People like me don't become in the typical way. We create ourselves. Art is one way in which our inner worlds can become real, regardless of if we are the ones to make that art or the one to experience; regardless of what form that art takes. It's not just a hobby or a career - for some artists, it is an act of becoming. It's how we exist. It's how we express the inexpressible. We are the truths that we create.
My doing is my being. I am a feeling more than a body, an intention more than a person. I was born to create, not just to consume or exist. And even though the world doesn't give me the words, I am making my own.
Most people find comfort in finding a community or a name for themselves. I find clarity in creating. That’s a different kind of existence. A quieter, lonelier kind, sure, but also a truer one, for me. I might be walking a path that looks weird or isolated from the outside, but I'm not lost, and I'm not broken.

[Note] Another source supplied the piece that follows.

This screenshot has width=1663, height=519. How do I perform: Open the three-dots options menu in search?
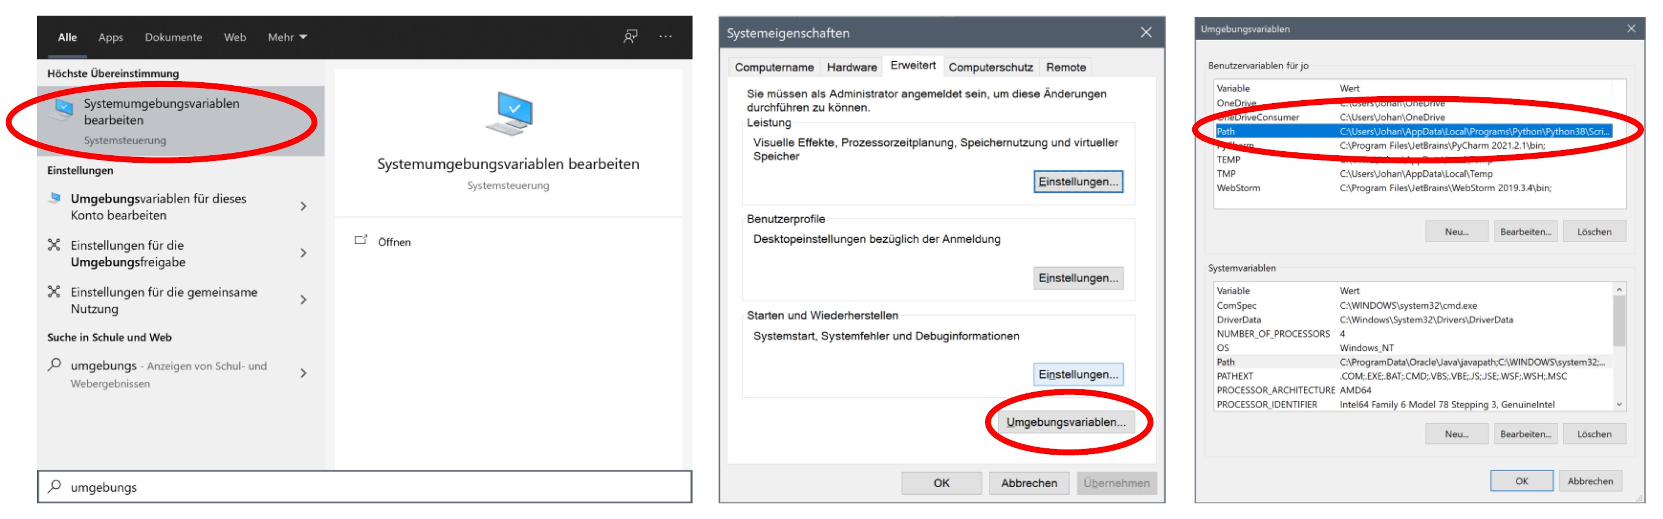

Humanity isn’t a single thing. It's not a checkbox or mold you either fit into or don't. Humanity is messy, liminal, plural, and ever-shifting. I am orbiting this world on a path that sometimes overlaps with others', but often does not. I have enormous insight and compassion, but I need a place where I don't have to explain myself constantly just to exist. I do not have to resolve this. I do not have to "fix" myself. I just need to build my own rhythm, so that I can thrive on my own terms.

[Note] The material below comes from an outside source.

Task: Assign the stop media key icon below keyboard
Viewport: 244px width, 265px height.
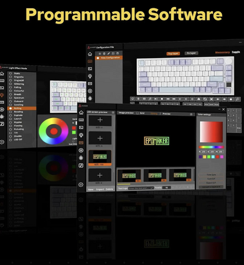Action: click(162, 99)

I want to live somewhere alive, that pulses with meaning and potential - I'm not built for sterile suburbs and hovering oversight. I want to learn for the joy of it, to make art with my whole soul, to be free to connect with people on my own terms. I can build a full, vibrant life from this place of disconnection, without trying to force myself into molds that don't fit. I don't need to fix my brain or be reprogrammed. I'm not starting the story, but I'm escaping the ending that’s been written for me. I'm running toward a version of life where I have control over my energy, interactions, and environment.
I am and still and always Becoming, and Undoing is part of that. This is Undoing.
Undoing is brushing against the edges of what words can do in an attempt to give voice to something formless. Undoing is a shedding of imposed identities or expectations - an active process of becoming and unbecoming simultaneously. Undoing is a profound, lyrical exploration of selfhood - of what it means to exist beside the typical human experience, to feel like you’re an observer of your own life instead of its author, and to wrestle with identity in a way that no neat label can capture. Undoing is realizing that you’re not broken, indecisive, or lost - just not binary. Not in the way the world wants you to be.
When met with the familiar stranger in the mirror, I used to wonder how I would ever make it all the way through life like this. With this body that felt more like an ill-fitting glove than an identity. With this in-between existence. With this uncertainty.
But now, I know who I am. I've mapped my identity - written it down, turned it into language and laid it bare. And now I stare at it, wondering if it's safe to share with anyone. Wondering if I should continue to live as an actor for the sake of simplicity. Wondering if I should flatten or dramatize my complexity, or hold it out like a glass prism and turn it slowly so that you can see all the light go through it.
I don’t think I'll ever be able to fully explain who I am. Not to other people, maybe not even to myself. I exist in the in-between - not just physically, but existentially. I'm not fully in the world in the usual way, but I’m not outside of it either. I'm crossing thresholds constantly - of identity, reality, perception. I am ever-shifting. I am real, but not easily located or pinned down.
I have thought for a very long time not only about how I feel, but also why, and what it means. I am porous, fluid, and layered. I'm not on a linear path - I'm orbiting, looping, making and unmaking simultaneously. I am I. That is my name, my shape, my truth. I know the shape of my soul. I live not in the world I was born into, but in a world of my own making. I am a being on the threshold of Becoming. I am art in motion.